Yes, says Redelmeier to NBC News. He says that this study does not aim to discourage pregnant people from driving entirely. Rather, he wants them to take extra precautions when doing so. Contrary to popular belief, the driving capabilities of pregnant women are actually found to be superior to men their age despite the limitations imposed on them by their pregnancy, adds NBC News.

Driving Tips For Pregnant People

  • Heed your doctor’s advice: There’s not a one-size-fits-all approach to ensuring your safety as well as your baby’s. Therefore, make sure you get a greenlight from your doctor to drive before doing so.

  • Wear your seatbelt: This may be a controversial opinion especially as people have given out advice opposite to this, but it cannot be denied that seatbelts save lives. As long as the seatbelt isn’t running across your belly bump (thus potentially stifling your baby), you should be fine.
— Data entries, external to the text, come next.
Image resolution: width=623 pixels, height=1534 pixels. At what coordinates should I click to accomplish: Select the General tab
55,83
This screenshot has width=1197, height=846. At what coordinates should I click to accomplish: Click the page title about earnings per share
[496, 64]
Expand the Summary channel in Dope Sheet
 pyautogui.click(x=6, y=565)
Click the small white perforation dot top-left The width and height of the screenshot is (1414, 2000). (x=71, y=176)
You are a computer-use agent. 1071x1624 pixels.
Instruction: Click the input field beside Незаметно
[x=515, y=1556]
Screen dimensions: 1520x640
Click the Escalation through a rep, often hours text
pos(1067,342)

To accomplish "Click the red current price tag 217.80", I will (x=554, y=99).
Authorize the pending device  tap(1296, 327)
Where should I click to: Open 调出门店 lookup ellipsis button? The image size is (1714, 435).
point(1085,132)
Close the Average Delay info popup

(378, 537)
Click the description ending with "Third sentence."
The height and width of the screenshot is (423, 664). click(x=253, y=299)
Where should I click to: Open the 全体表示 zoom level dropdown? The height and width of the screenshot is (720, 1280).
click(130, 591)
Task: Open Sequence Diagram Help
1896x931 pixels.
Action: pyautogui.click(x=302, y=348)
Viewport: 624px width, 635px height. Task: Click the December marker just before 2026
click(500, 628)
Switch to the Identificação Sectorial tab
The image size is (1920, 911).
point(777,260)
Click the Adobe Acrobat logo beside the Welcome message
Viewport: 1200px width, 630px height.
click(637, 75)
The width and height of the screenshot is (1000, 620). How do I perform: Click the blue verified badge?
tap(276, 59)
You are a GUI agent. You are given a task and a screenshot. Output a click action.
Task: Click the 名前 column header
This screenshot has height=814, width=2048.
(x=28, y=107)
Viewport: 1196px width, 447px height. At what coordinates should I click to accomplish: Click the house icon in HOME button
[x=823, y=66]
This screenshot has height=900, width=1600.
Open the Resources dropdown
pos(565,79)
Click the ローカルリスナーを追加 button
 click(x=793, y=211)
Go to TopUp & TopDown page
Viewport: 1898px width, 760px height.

But as always, it will always come back to advice #1: ask your doctor what you should do regarding seatbelt-use prior to driving.

  • Allot time for driving breaks: When you’re carrying a child inside you, you may feel nauseated at the randomest times and it could happen when you’re driving. Anticipate these episodes and allot time for them when you’re driving somewhere.

  • Make sure your car airbag works: Airbags are essential safety features of your car, so when you’re driving while pregnant make sure that your car is equipped with them. It’s not enough to just wear a seatbelt. You have to have airbags to shield you from sudden impacts should they come your way.

  • Minimize distractions: Your pregnancy may come with extreme discomfort and nausea, both of which could affect your driving performance. This already puts you at a higher risk of crashing as it is, so you should make sure to minimize distractions as you’re driving. This means putting your phone on DND, following traffic rules vigorously, etc.